Given text
----
From Math and Problem Solving to C# and R&D: The Developer Journey of Anna Dziarkowska (HID Global GmbH)
What stood out in “Anna Dziarkowska, Software Engineer bei HID Global”
Listening to “Anna Dziarkowska, Software Engineer bei HID Global” (Speaker: Anna Dziarkowska, Company: HID Global GmbH), we heard a compact, clear journey: an early love for math and problem solving, a broad technical degree that opened options, a student internship that became a full‑time path, and a present‑day focus on architecture and developer enablement in R&D. Throughout, Anna grounds her story in first principles: choose tools that fit the problem, keep architecture adaptable, and learn by building small, tangible projects.
“For me it all started with basically love for math and problem solving.”
“It’s more for a problem that you need to solve and what fits this problem. So it’s not really about the language itself.”
These remarks frame a mindset that transfers well across teams and technologies: clarity of purpose, a bias for practicality, and an appreciation for design that survives changing requirements.
The spark: math first, programming later
Anna encountered programming in high school but didn’t expect it to become her profession. The turning point came at university: once she started coding in earnest, she realized she genuinely enjoyed it. This arc is familiar to many engineers—what hooks you isn’t necessarily the syntax of a language but the structure and reasoning of solving real problems.
- Early drivers: a taste for logic and systematic thinking.
- Academic inflection point: university work made programming click.
- Lasting lesson: don’t fetishize tools—optimize for the problem at hand.
A broad degree to keep doors open
Anna studied Electronics and Telecommunication at a technical university in Kraków, choosing the field precisely because it covered a wide range of topics while she was still unsure about a future specialization.
----
Given records
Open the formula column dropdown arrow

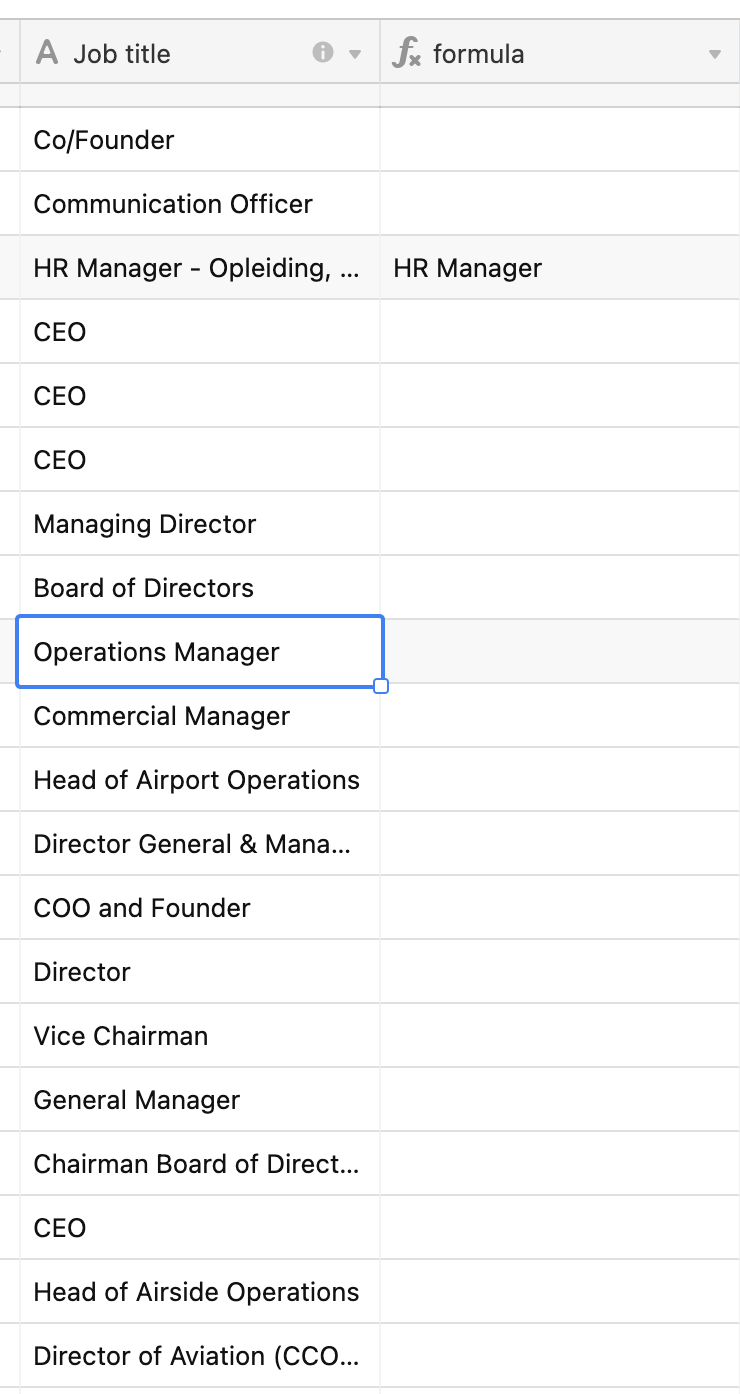pos(714,54)
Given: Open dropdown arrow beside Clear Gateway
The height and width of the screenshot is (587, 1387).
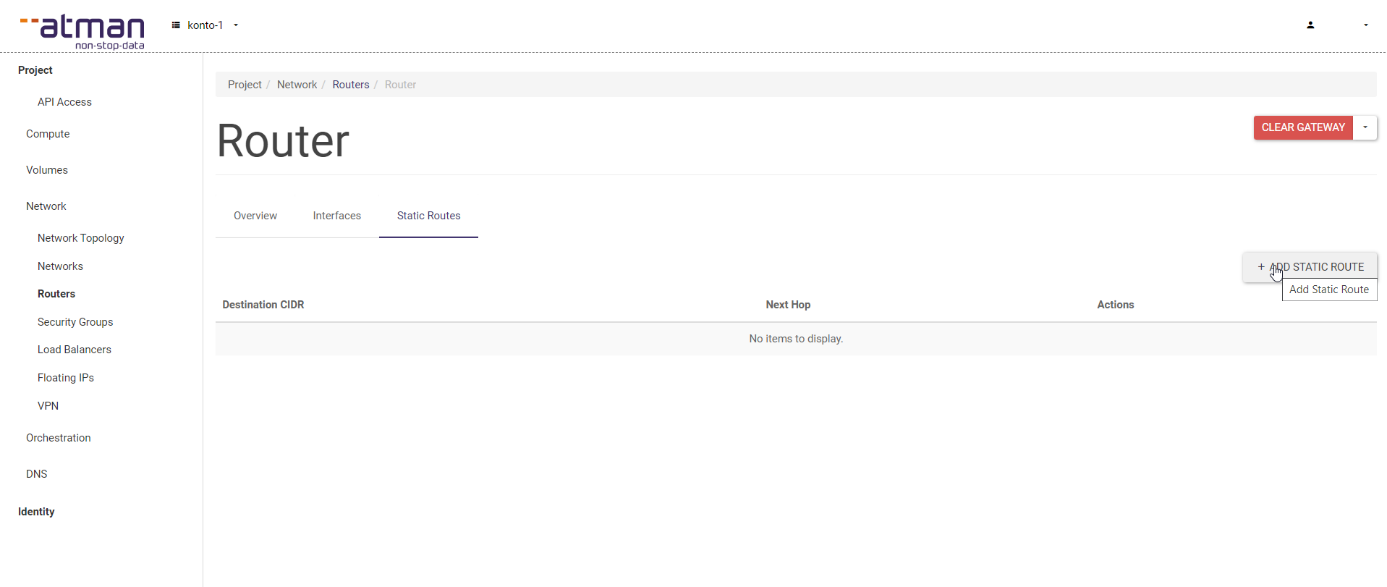Looking at the screenshot, I should [1365, 128].
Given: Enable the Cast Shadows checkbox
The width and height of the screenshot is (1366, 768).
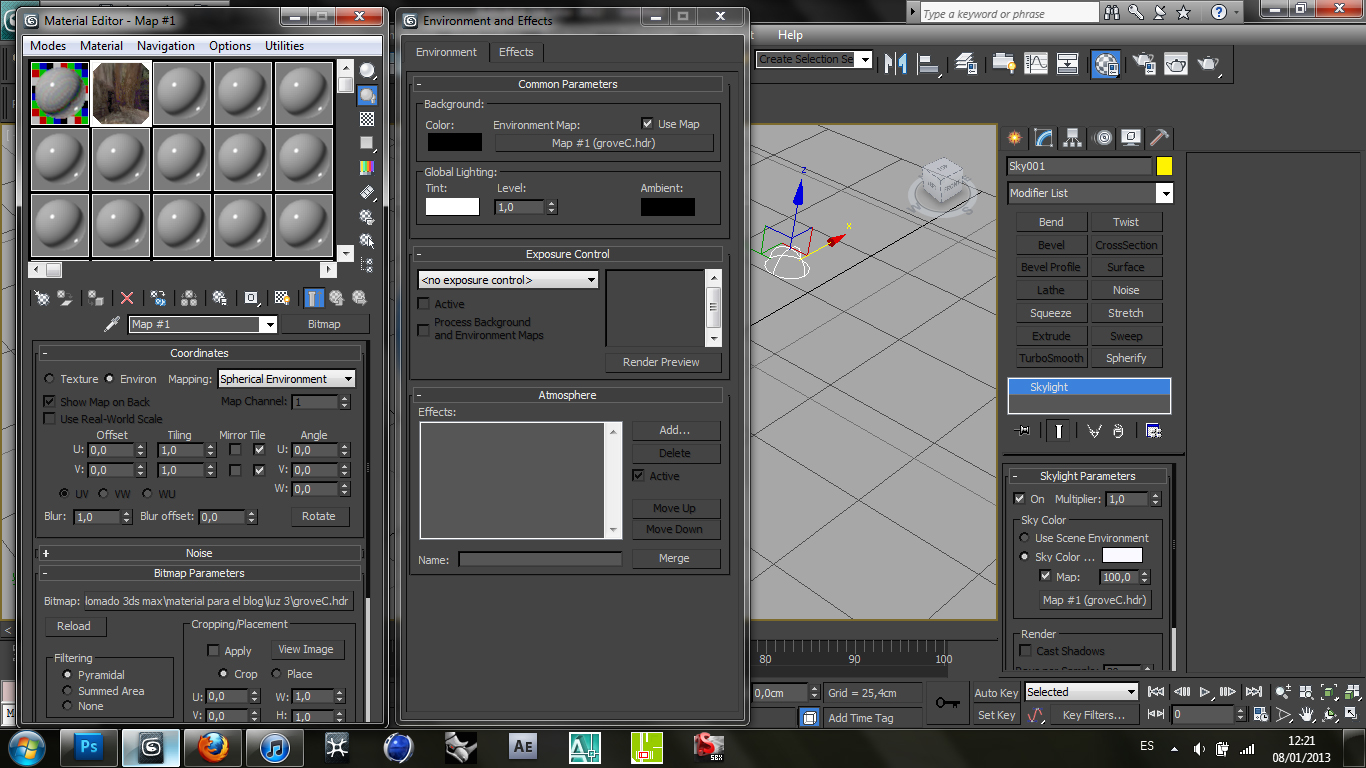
----
Problems and tasks
1. According to the profile, what field did Anna Dziarkowska study at the technical university in Kraków?
2. Please locate each line in the records that contains the string "dropdown" and copy those lines.
The profile and the records have no connection to each other.

Full answers
1. Electronics and Telecommunication.

2.
Open the formula column dropdown arrow
Given: Open dropdown arrow beside Clear Gateway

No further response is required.